Directive »
Begin at the first line of the records and stop after the line that has "coord(1009,246)". Format each of those lines as one string in a JSON list, leaving out blank lines.

Entries provided »
··········
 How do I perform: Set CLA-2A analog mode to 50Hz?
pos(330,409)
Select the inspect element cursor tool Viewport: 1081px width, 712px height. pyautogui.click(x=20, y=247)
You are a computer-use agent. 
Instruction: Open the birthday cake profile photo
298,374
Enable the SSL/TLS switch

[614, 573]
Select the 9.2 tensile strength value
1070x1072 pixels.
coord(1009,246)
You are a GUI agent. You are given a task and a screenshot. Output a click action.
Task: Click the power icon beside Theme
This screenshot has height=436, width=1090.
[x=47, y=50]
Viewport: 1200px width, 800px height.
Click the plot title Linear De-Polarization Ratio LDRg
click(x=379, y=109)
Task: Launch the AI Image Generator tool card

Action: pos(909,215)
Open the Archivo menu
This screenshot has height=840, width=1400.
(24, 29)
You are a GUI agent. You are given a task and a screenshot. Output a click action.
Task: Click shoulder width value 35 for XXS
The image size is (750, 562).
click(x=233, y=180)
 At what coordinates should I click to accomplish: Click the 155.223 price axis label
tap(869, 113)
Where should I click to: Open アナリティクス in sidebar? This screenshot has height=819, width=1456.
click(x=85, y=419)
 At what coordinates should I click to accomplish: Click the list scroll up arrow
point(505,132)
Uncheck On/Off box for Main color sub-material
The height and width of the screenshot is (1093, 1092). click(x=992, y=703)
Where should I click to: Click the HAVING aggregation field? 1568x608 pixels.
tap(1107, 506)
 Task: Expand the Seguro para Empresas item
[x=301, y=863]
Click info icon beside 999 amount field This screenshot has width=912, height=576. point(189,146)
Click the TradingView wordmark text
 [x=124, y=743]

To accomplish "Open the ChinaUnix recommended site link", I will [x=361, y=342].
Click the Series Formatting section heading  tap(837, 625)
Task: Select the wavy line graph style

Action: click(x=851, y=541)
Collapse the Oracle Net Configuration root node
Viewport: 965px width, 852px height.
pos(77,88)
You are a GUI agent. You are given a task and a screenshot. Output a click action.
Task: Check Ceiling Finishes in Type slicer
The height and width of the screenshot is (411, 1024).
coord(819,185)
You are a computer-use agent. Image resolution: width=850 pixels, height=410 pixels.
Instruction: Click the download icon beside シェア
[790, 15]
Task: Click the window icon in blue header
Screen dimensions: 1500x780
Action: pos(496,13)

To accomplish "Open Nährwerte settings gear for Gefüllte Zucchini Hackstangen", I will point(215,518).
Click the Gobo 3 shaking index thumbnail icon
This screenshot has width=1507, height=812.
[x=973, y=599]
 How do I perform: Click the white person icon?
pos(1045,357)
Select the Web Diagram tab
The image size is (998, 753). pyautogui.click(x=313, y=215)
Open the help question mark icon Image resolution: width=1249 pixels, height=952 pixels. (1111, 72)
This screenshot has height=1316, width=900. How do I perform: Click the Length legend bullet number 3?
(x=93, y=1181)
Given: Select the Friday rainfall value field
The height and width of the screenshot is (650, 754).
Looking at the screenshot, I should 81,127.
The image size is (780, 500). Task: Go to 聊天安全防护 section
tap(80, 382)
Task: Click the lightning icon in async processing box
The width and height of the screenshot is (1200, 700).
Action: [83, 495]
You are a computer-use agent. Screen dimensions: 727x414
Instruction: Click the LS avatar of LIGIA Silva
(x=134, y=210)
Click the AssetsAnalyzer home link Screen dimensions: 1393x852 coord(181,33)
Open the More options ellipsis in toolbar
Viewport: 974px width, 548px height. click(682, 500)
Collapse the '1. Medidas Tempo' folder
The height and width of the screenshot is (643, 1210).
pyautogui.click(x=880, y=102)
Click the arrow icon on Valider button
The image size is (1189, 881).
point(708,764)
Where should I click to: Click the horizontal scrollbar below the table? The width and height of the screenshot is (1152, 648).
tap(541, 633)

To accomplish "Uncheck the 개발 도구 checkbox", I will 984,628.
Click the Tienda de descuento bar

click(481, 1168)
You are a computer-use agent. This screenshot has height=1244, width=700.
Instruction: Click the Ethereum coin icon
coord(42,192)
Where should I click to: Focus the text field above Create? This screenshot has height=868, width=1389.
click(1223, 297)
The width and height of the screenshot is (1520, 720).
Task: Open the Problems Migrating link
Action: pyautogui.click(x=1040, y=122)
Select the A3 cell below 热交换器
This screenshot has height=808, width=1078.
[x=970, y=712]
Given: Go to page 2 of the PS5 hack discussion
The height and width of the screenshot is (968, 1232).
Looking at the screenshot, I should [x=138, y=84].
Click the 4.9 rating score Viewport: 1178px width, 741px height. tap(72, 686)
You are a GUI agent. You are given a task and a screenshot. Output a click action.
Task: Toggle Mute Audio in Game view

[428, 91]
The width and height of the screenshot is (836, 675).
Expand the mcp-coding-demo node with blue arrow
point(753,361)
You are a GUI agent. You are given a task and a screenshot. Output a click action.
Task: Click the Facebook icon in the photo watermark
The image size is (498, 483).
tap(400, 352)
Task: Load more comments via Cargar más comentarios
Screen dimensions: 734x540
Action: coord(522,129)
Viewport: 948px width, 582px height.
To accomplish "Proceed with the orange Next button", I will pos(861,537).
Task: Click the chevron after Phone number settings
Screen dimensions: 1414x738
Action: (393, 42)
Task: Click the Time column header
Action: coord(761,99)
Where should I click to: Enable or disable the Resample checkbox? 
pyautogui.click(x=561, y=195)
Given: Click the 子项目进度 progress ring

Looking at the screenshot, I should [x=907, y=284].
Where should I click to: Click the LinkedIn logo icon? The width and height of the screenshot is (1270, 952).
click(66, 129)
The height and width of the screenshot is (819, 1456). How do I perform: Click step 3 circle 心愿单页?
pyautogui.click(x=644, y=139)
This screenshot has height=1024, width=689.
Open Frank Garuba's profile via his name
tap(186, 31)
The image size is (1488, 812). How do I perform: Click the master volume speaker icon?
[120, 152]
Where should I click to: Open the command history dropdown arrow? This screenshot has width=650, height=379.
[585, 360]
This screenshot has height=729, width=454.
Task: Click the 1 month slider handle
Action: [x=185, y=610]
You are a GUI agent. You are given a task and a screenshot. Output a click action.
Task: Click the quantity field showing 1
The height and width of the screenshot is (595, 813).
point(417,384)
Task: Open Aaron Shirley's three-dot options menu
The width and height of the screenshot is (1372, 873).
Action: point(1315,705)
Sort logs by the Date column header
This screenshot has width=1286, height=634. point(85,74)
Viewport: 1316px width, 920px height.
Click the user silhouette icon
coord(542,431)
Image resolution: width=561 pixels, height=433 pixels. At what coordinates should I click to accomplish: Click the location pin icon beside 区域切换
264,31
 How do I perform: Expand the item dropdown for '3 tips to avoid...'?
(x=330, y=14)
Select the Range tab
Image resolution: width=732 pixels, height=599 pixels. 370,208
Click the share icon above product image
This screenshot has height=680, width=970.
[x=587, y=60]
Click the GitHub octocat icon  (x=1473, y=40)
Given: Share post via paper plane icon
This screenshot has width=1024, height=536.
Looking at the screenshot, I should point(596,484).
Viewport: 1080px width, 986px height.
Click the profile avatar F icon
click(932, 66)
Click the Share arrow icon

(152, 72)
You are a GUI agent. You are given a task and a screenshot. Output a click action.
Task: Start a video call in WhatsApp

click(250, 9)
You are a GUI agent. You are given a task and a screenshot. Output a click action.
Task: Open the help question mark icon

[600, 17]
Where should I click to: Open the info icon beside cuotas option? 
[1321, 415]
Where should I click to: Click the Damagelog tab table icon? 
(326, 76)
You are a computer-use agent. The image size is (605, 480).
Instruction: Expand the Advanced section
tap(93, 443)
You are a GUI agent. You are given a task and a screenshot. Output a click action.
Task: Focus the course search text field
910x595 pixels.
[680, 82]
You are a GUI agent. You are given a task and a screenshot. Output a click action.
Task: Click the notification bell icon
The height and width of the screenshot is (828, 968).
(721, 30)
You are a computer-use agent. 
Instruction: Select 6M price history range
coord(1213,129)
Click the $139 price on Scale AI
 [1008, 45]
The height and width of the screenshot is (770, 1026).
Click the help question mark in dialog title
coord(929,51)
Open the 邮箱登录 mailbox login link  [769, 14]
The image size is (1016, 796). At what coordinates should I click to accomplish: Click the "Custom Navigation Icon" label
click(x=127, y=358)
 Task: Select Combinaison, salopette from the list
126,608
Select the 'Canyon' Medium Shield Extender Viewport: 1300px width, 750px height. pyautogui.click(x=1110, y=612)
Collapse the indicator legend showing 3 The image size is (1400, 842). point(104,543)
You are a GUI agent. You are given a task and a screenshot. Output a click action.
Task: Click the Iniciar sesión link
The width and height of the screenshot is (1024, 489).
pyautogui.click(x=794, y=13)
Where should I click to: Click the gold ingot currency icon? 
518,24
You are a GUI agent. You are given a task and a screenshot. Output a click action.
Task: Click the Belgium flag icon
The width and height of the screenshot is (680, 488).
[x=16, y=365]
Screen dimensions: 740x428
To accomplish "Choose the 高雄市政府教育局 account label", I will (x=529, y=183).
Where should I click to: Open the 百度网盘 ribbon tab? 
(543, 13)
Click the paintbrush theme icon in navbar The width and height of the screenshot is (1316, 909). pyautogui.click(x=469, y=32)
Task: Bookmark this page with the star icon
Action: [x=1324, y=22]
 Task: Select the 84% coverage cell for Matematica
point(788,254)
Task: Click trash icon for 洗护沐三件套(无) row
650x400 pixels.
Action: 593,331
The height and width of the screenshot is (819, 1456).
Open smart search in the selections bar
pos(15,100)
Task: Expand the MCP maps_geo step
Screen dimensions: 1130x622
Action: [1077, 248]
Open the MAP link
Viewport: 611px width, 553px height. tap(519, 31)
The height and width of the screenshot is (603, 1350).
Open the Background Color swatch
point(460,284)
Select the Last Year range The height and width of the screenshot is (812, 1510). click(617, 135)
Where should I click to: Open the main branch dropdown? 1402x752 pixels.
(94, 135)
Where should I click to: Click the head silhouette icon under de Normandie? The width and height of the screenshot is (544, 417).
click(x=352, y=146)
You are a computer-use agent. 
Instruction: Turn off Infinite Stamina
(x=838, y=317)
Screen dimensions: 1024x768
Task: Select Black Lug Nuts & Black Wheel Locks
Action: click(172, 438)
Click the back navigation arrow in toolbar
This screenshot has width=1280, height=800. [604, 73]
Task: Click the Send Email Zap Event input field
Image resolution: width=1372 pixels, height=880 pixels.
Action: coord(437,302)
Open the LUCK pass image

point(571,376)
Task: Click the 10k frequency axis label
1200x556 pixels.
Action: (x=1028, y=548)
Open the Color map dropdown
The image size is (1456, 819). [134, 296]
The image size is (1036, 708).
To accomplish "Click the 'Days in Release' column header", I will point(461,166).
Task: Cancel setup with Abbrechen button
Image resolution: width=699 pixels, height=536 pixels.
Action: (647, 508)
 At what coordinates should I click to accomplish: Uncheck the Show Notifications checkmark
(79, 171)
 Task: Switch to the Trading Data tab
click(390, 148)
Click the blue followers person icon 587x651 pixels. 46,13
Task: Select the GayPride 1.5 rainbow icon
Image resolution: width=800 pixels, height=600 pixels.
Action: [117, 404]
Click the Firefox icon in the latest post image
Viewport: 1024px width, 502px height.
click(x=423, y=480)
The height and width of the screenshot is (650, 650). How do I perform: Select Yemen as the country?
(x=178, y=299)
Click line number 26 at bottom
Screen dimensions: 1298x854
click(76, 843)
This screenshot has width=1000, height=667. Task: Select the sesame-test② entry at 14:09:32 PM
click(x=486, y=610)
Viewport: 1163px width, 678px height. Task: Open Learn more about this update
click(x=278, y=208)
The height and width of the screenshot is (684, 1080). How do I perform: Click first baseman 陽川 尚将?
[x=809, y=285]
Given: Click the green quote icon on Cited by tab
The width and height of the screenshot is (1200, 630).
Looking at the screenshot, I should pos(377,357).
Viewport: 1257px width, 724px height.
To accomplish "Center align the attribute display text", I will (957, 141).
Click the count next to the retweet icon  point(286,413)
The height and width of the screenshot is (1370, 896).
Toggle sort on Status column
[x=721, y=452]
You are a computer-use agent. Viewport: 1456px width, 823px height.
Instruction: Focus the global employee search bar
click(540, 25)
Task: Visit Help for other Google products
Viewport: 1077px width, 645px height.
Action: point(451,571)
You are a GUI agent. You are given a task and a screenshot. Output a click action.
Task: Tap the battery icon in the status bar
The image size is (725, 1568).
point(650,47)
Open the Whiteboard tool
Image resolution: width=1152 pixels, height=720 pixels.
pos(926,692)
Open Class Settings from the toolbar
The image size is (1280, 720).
··········
Result »
[
  " How do I perform: Set CLA-2A analog mode to 50Hz?",
  "pos(330,409)",
  "Select the inspect element cursor tool Viewport: 1081px width, 712px height. pyautogui.click(x=20, y=247)",
  "You are a computer-use agent. ",
  "Instruction: Open the birthday cake profile photo",
  "298,374",
  "Enable the SSL/TLS switch",
  "[614, 573]",
  "Select the 9.2 tensile strength value",
  "1070x1072 pixels.",
  "coord(1009,246)"
]